__SHORT TASK__
Return each of the following records line for line, with no changes.

__INPUT ROWS__
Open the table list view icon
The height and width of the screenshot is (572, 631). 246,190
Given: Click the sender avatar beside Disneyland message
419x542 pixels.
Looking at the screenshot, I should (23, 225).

__COMPLETE RESPONSE__
Open the table list view icon
The height and width of the screenshot is (572, 631). 246,190
Given: Click the sender avatar beside Disneyland message
419x542 pixels.
Looking at the screenshot, I should (23, 225).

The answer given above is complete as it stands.